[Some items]
=====

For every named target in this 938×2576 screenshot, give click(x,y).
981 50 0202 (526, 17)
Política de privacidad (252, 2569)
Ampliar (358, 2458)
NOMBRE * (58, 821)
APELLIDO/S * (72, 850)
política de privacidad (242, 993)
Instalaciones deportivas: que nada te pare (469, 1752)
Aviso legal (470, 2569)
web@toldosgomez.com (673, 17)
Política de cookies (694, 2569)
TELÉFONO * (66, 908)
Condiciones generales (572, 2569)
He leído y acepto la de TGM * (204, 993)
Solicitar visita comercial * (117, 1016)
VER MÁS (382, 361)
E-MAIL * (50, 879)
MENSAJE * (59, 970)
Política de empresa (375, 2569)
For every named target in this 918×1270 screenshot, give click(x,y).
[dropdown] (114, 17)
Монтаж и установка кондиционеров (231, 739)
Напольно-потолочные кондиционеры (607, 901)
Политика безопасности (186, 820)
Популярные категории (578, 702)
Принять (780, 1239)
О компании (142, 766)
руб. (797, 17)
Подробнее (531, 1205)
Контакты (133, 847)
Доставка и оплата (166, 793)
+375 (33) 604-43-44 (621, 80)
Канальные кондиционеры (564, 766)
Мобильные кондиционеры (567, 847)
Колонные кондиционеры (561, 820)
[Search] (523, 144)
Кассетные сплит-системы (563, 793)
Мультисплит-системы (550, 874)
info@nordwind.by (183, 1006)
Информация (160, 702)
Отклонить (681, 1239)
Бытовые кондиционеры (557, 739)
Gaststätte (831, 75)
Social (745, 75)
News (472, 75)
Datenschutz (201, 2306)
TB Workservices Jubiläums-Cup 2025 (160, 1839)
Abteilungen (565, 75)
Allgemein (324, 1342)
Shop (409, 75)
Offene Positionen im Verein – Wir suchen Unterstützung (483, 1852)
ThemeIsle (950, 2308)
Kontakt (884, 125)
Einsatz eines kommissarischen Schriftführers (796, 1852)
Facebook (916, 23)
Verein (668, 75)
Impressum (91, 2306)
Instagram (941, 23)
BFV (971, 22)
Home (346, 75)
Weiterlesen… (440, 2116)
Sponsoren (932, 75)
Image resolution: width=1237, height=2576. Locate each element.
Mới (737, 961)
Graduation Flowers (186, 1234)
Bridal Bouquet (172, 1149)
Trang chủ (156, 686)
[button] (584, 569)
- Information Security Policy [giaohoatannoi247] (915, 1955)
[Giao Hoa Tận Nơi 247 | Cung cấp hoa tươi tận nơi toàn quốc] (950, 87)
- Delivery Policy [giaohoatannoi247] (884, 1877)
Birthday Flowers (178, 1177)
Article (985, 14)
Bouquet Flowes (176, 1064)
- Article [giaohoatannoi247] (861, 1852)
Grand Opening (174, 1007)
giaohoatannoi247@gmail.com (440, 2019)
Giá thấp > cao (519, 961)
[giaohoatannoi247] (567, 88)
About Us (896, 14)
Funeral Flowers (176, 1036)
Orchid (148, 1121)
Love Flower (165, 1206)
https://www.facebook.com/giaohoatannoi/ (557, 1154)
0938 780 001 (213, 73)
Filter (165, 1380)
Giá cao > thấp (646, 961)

=====

Exercise brief -
Starting at the line with "Verein (668, 75)" and continuing through the end of the items, give every line again, requests included, with each coordinate in the answers offset by -117.

Response -
Verein (551, -42)
Impressum (-26, 2189)
Instagram (824, -94)
BFV (854, -95)
Home (229, -42)
Weiterlesen… (323, 1999)
Sponsoren (815, -42)
Image resolution: width=1237, height=2576. Locate each element.
Mới (620, 844)
Graduation Flowers (69, 1117)
Bridal Bouquet (55, 1032)
Trang chủ (39, 569)
[button] (467, 452)
- Information Security Policy [giaohoatannoi247] (798, 1838)
[Giao Hoa Tận Nơi 247 | Cung cấp hoa tươi tận nơi toàn quốc] (833, -30)
- Delivery Policy [giaohoatannoi247] (767, 1760)
Birthday Flowers (61, 1060)
Article (868, -103)
Bouquet Flowes (59, 947)
- Article [giaohoatannoi247] (744, 1735)
Grand Opening (57, 890)
giaohoatannoi247@gmail.com (323, 1902)
Giá thấp > cao (402, 844)
[giaohoatannoi247] (450, -29)
About Us (779, -103)
Funeral Flowers (59, 919)
Orchid (31, 1004)
Love Flower (48, 1089)
https://www.facebook.com/giaohoatannoi/ (440, 1037)
0938 780 001 (96, -44)
Filter (48, 1263)
Giá cao > thấp (529, 844)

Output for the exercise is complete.